Stripped Covers: If you're going to collect matchcovers
(no matches), which is the way the vast majority of collectors
go, care is pretty easy and practical.
Ultimately, the covers
normally go into 3-ring binders with plastic pages (see supplies), but if they need to be temporarily stacked, use
paper wrappers rather than rubber bands. The latter cut into
the top and bottom covers and will eventually bond with the cover
surface over time.
- Once the matches have
been removed, with no damage to the cover, the covers have to
be flattened. Any substantial weight on them for several days
will do the trick. I've put a stack of 50 between two small,
flat pieces of wood and left it in a vise. A few days later,
Wherever they go, keep
them away from water and high humidity
- If the covers aren't going
into albums, some collectors house them in trays, which will
hold them on their sides, are space efficient, and maintain their
flatness. They tend to get banged up if they're simply loose
- - Don't keep them on floors
(possibility of flood damage)

DIRECTION 1: Among the entries, repeat the lines from the one containing "This screenshot has width=1128, height=806." through the one containing "tap(8, 735)", with both of those lines included.

EXTRACTED ENTRIES:
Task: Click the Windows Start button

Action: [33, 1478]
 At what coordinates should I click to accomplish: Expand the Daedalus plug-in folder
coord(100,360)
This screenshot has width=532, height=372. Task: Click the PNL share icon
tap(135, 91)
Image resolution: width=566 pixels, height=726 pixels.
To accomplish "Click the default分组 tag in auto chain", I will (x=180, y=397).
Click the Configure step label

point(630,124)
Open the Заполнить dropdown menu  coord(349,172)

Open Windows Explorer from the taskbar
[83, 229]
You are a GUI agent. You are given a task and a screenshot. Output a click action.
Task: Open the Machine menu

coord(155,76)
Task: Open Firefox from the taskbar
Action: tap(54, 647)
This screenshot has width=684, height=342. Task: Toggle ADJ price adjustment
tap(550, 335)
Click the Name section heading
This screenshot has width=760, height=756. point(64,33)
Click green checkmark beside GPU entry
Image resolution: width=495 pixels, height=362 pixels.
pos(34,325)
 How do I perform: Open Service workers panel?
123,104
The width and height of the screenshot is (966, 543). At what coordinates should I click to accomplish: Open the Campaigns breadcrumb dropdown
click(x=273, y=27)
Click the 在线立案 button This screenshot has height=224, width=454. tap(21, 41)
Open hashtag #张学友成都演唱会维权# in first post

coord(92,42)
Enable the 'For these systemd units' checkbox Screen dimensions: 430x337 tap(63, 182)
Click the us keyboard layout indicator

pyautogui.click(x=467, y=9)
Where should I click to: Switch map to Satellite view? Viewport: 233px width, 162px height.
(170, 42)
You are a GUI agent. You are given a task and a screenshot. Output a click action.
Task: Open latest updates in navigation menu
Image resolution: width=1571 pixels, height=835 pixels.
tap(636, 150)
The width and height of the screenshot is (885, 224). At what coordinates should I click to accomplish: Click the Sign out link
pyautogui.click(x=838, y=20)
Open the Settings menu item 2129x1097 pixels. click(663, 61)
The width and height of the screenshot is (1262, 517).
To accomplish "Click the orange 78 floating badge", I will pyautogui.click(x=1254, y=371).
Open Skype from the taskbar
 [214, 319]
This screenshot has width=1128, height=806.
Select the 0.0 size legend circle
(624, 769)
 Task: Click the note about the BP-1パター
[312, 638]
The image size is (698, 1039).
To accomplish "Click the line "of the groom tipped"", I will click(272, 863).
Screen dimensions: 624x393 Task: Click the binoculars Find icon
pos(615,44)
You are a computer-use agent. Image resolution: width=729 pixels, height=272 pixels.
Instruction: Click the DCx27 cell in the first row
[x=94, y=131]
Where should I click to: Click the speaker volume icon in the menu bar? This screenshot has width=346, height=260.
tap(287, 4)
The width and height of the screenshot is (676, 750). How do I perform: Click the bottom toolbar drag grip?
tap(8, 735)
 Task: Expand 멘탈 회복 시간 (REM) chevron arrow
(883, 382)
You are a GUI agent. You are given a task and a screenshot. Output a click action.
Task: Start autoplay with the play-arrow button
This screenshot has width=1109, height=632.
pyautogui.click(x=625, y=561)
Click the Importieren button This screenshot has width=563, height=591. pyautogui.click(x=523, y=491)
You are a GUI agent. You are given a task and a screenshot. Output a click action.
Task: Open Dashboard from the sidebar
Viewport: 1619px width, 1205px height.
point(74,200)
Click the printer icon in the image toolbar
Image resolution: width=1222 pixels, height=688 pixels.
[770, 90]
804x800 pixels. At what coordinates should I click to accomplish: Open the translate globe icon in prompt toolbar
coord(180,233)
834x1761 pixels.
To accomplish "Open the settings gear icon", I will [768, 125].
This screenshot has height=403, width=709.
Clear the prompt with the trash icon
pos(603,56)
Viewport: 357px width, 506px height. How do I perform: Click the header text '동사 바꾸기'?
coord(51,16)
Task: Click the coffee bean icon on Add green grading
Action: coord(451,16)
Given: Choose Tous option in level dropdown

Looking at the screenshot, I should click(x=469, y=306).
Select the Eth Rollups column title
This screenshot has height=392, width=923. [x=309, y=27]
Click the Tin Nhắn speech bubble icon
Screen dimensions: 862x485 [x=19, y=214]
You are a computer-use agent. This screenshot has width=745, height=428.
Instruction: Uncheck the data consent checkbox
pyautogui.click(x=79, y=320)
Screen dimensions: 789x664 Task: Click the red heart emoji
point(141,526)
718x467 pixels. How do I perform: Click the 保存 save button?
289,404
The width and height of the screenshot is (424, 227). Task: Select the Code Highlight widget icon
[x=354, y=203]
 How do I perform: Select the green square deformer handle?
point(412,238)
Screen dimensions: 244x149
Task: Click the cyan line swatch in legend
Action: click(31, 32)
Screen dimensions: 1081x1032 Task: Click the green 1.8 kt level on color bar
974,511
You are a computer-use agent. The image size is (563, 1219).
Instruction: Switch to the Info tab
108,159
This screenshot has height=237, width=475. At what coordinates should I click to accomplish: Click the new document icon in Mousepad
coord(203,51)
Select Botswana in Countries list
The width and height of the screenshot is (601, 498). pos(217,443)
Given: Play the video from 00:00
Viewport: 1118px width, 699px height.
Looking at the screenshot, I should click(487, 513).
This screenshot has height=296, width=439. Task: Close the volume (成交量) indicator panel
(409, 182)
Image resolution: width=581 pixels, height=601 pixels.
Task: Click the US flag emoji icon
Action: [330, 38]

DIRECTION 2:
Answer these questions about the matchcover care text:
(a) What should be used instead of rubber bands when covers are stacked for a short time?
(b) What did the writer put a stack of 50 covers between to flatten them?
(c) What reason is given for not keeping the covers on floors?

WORKED SOLUTION 1:
This screenshot has width=1128, height=806.
Select the 0.0 size legend circle
(624, 769)
 Task: Click the note about the BP-1パター
[312, 638]
The image size is (698, 1039).
To accomplish "Click the line "of the groom tipped"", I will click(272, 863).
Screen dimensions: 624x393 Task: Click the binoculars Find icon
pos(615,44)
You are a computer-use agent. Image resolution: width=729 pixels, height=272 pixels.
Instruction: Click the DCx27 cell in the first row
[x=94, y=131]
Where should I click to: Click the speaker volume icon in the menu bar? This screenshot has width=346, height=260.
tap(287, 4)
The width and height of the screenshot is (676, 750). How do I perform: Click the bottom toolbar drag grip?
tap(8, 735)

WORKED SOLUTION 2:
(a) Paper wrappers.
(b) Two small, flat pieces of wood, left in a vise.
(c) The possibility of flood damage.